12 responses to “Small World”

  1. Andrew says:

    I too have run into tons of old friends, exes, people I was in a Spanish class with in 9th grade, etc. I walk downtown from midtown most days, and almost always run into someone I know.

    Even more odd is seeing the same strangers more than once though. Sometimes I will notice someone on the subway and then see that same person walking down the street later in the day. I can’t remember who said it, but someone else referred to this as “God running out of extras.”

  2. Greg F says:

    “I find that a) extremely comforting that we’re so close and b) like Chinese water torture that we’re so close.” –this is from Six Degrees of Separation, a play whose title has become a cultural piece of overchewed gum, but that at the time (my god, can it be twenty years?!) was very new and searching. Well, the play itself doesn’t have that much to do with what you’re talking about except in the broadest sense of ambivalence about connection and uncertainty about what really constitutes it, but I couldn’t help but think of the line.

    I’ve always found it more comforting than torturous, makes me feel some sense of belonging in a place, but really something more like a happy surprise and less blandly comforting than that.

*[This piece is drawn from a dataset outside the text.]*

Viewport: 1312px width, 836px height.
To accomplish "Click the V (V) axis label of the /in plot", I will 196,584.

    Anyway, I enjoyed this. For what it’s worth, I imagine we have never met.

  3. Rachel says:

    Welcome, A White Bear! We have never met either–though I imagine we eventually will. (Sorry.)

  4. Dave says:

    Hmm, maybe I’m just a homebody or have no acquaintances, or maybe I just keep my head down too much, but I hardly ever run into people I know. The “God running out of extras” happens all the time, though.

  5. Greg F says:

    ETA: …except for Sunday. And Saturday. And that one other time. I am occasionally one taco short of a combo platter. Not infrequently, it might be said.

  6. Tim says:

    On Sunday, J-Man, LP, RB, and I went to see a friend do a one-man show. Sitting next to us was the asst. director of the non-profit I work for. She sings in the same church choir with our friend who was putting on the show. Sitting in front of us were a couple who are friends with LP and RB, and also friends with the friend who was putting on the show. None of us knew beforehand that the others also knew our friend. It was a little weird, but, yes, sometimes LA seems like a small town, too. Occasionally I feel that if I were to live long enough, I’d walk into any restaurant, coffee shop, or concert and know every person there.

  7. Jeremy says:

    Also, Tim, remember when I ran into you and Jen at that show on Friday night? (Oh yeah, right, I forgot that I came down there because I heard you were wearing a cape… Jen too! Capes, both of you!)

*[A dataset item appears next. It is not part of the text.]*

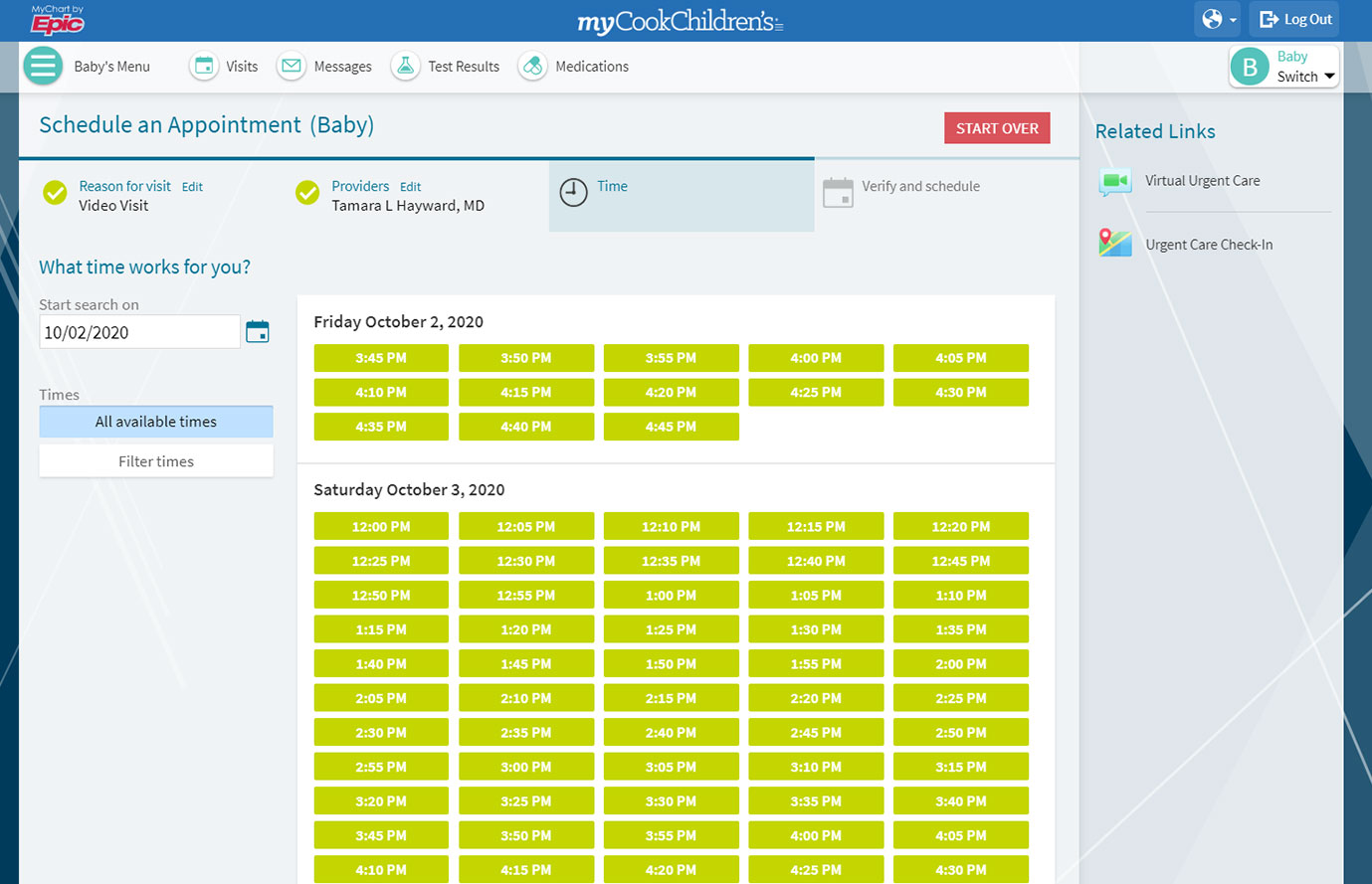Click the Virtual Urgent Care video icon
1372x884 pixels.
coord(1115,181)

    I don’t run into people that often either, though I live in LA and work in Orange County. We’re all totally hiding from each other.

  8. lane says:

    new york can be really weird like this. knowing someone from brooklyn and seeing them in mid-town, it’s happened to me, frequently enough, like once a year, 15 times in 15 years. it can really be alarming.

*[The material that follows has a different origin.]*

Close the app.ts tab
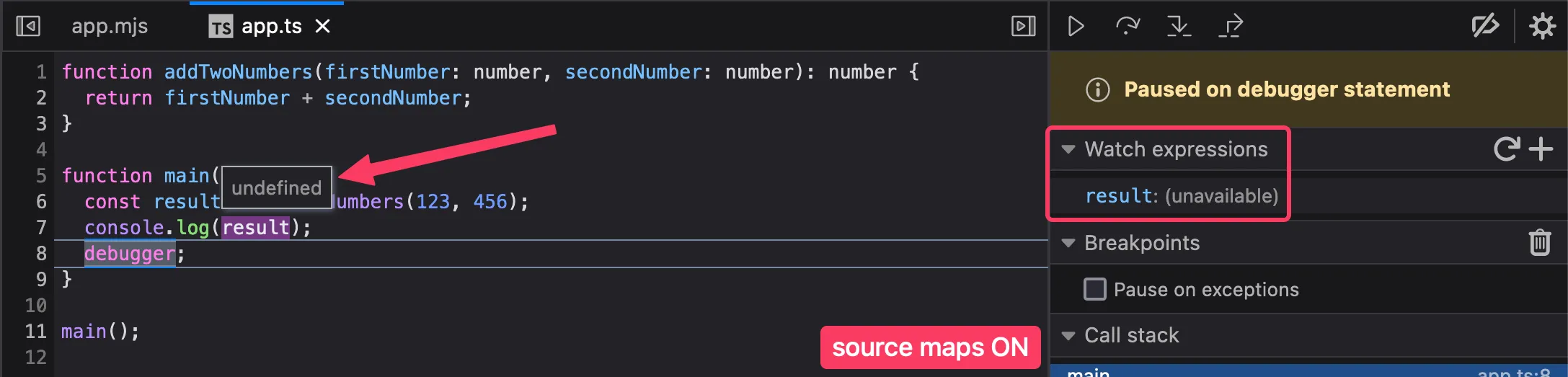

    “hey, you’re not supposed to be here.” it is weird.

  9. J-Man says:

    I, too, find that I run into people I know all the time, even in this vast, sprawling city. I’ve come to realize that even though we live in huge cities, we still travel in the same circles, which are relatively small compared to the general population. So it doesn’t surprise me anymore, either, that I see the same acquaintances, and strangers, over and over again. It’s just that we all like to do the same things, more or less. I find it more surprising when I go someplace and I don’t see someone I know.

  10. Stella says:

    imagine life in dc…a tiny metropolis. i came here as a foreigner and within 18 months was running into people with whom i had connections. (whom for you, Rachel). now i am practically related to them all.

    but perhaps it says something terrible about how we all stay in homogenous social groups. someone called facebook the suburbs of social media. but perhaps we all create our own suburban social niche in spite of ourselves.

  11. Stella says:

    And welcome, AWB.

  12. Nat says:

    AWB, it’s great that you write for TGW now – you always have such a cool point of view.